Süddeutsche Zeitung

Stadt München:Mann soll Gebühren für 41 Nachbarn auslegen

Die Stadt verlangt von einem Ramersdorfer, das Entgelt für Niederschlagswasser vorzustrecken. Das Geld könne er sich dann in der Siedlung selbst zurückholen. Nun beschäftigt sich sogar der Landtag mit dem Fall.

Von Hubert Grundner

"Einer für alle, alle für einen!" Mit diesem Wahlspruch haben die drei Musketiere aus Alexandre Dumas' gleichnamigem Roman Generationen von Leserinnen und Lesern begeistert. Vielleicht ließ sich davon aber auch ein deutscher Verwaltungsbeamter beim Verfassen einer Gebührensatzung inspirieren, allerdings mit erwartbarem literarischen Ergebnis. Bei ihm kondensierte dieses Sinnbild von Edelmut und unverbrüchlicher Freundschaft zur: Gesamtschuldnerschaft. Wer nun vermutet, dass sich hinter dem Begriff unangenehme Pflichten verbergen, hat recht. Ganz konkret hat diese Erfahrung vor kurzem Matthias Schmidt machen müssen.

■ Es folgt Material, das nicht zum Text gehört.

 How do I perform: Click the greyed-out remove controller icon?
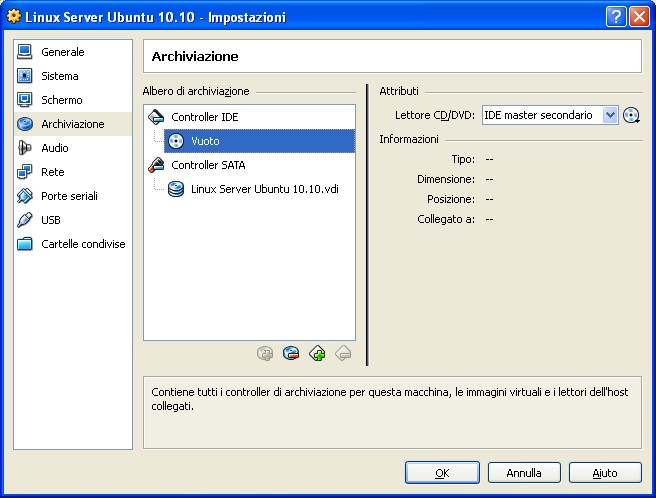(343, 352)
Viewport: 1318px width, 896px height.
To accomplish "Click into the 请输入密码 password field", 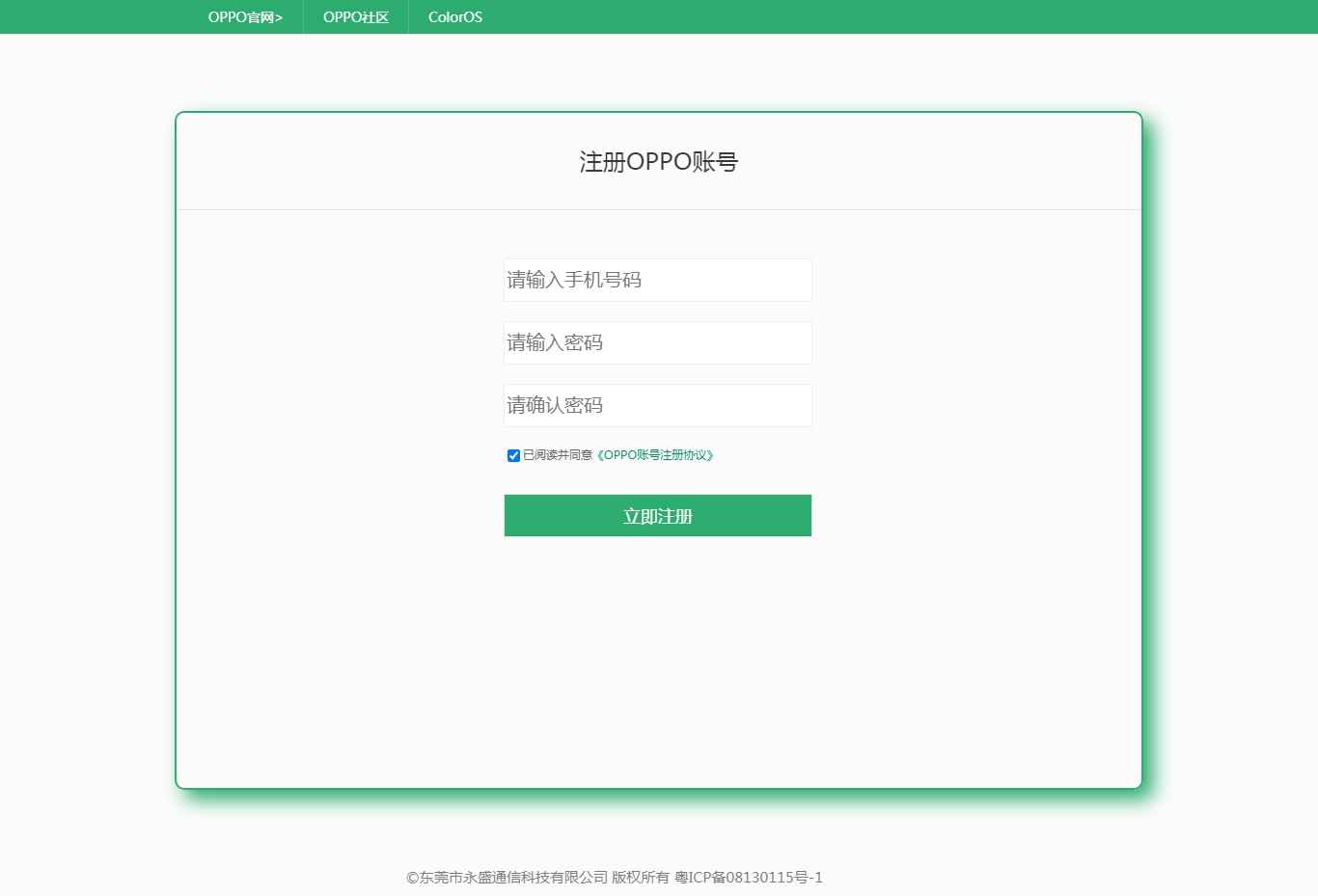I will (x=657, y=343).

Der Diplom-Physiker lebt mit Frau und Kindern in der Siedlung, die Anfang der Sechzigerjahre südlich der Stethaimerstraße und nördlich der Roritzerstraße zwischen Hofangerstraße und Am Graben in Ramersdorf gebaut wurde. Kurz vor Weihnachten vergangenen Jahres erscheint dort ein Bote und übergibt Schmidt persönlich, da Verjährung droht, einen Bescheid der Münchner Stadtentwässerung (MSE).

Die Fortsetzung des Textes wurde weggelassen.